Holding?s Arizona land sells again

Buyer pays 20-times Holding?s original purchase cost


By PAT MURPHY
Express Staff Writer

For the second time in as many years, a prized 123-acre Arizona tract once owned by Sun Valley Resort owner Earl Holding and Sinclair Oil has been sold at another substantially higher profit than an earlier sale price.

Scottsdale-headquartered Five Star Development announced it paid nearly $100 million in May for the land—considered by Arizona real estate experts as the most valuable undeveloped property in the Phoenix metropolitan area—for development as a $1.5 billion Ritz-Carlton Community. The community will combine a 229-room resort hotel with luxury homes and residential villas.

Located on the boundary of the city of Scottsdale and the Town of Paradise Valley, the land is essentially desert, covered with greasewood shrubs and cactus, but surrounded by burgeoning residential and commercial development.

Holding was reported by The Arizona Republic to have paid $5.2 million for the parcel in the 1970s.

He then sold it in 2005 to Marriott International for a reported $86 million, according to a spokesman for the Paradise Valley planning department. That would be slightly more than 15 times what Holding paid originally.

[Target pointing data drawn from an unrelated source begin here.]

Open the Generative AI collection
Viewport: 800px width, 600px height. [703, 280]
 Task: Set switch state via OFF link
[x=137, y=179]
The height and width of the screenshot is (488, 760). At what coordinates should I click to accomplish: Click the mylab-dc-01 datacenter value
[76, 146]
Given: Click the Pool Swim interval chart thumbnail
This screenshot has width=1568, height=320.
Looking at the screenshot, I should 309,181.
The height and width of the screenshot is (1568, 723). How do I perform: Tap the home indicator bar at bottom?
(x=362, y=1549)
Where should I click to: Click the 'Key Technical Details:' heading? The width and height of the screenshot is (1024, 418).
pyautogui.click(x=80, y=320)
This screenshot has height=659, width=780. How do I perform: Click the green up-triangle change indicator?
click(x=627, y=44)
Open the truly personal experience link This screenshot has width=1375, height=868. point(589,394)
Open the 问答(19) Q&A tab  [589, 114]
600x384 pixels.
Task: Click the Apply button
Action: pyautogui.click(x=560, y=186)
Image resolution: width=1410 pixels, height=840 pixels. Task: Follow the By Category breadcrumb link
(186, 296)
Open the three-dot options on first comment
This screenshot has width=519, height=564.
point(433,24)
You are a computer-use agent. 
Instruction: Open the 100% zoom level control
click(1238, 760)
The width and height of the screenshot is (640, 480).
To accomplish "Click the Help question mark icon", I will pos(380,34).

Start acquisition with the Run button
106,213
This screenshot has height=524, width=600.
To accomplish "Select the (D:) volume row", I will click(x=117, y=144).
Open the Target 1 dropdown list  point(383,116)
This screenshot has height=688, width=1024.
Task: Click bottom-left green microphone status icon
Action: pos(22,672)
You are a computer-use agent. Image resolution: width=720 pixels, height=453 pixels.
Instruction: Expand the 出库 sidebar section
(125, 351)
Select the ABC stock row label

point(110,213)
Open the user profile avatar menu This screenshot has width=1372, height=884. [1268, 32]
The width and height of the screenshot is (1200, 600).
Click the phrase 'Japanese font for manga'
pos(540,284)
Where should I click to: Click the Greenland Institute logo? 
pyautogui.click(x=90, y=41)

When Marriott sold the tract to Five Star Development two months ago for nearly $100 million, that would be nearly 20 times Holding's original purchase price.

Five Star Development, which has completed 50 residential, industrial, resort and retail developments totaling 15 million square feet in Arizona, Mexico, California and Texas, will build the new Arizona resort, which will be managed by Ritz-Carlton under contract.

The property is in an area of at least a half dozen major resorts and professional-class golf courses.

The Paradise Valley area also is home for a number of celebrities, including former Vice President Dan Quayle and former longtime television personality Hugh Downs, plus members of Phoenix pro sports teams.

The late Sen. Barry Goldwater, who built a mountaintop home there, delighted in telling the story of his father's ill-placed advice to never buy land in Paradise Valley—50 cents an acre was a fool's price, he said.